Henson looked up as Abel entered. “Afternoon, Judge.”

Abel grinned. “You do realize you can drop the ‘Judge’, Sheriff.”

“And you can drop the ‘Sheriff,’ Judge.” Henson answered with a chuckle. He reached for a swig of coffee and held up his mug. “Can I get you some coffee? When the jail’s full, the coffee never has a chance to get old.”

“Please.” Abel watched as Henson stood, preparing to go into the back, and waited until he returned with a fresh mug in his left hand. “Have any new cases? In addition to tomorrow’s?”

Henson turned the mug so the handle protruded outward to hand to him.

“Yep.” He pulled out an envelope from his drawer and handed it across, saying quietly, “Three new ones—found rustling cattle out at Pembroke.

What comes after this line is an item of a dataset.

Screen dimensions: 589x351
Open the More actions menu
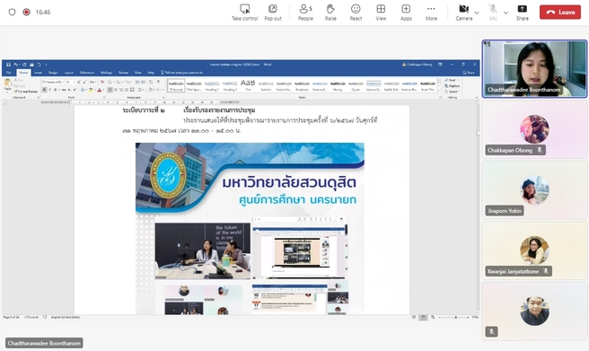click(x=431, y=9)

I’d like to schedule them tomorrow morning, too, if possible.”

“It’s possible.” Abel nodded and put it into the pocket inside his vest.

“Cinderella said to invite you for dinner this Friday evening. The girls are home for a few weeks before their last year of school starts.”

“I just saw them in the General Store.”

“Ah. You don’t look pleased. I hope they weren’t up to their old tricks.”

“Changing places? As a matter of fact…” Abel paused to take a sip of the steaming brew. “I threatened them both.”

“Threatened them?” Henson threw his head back in laughter. “Good for you. With what?”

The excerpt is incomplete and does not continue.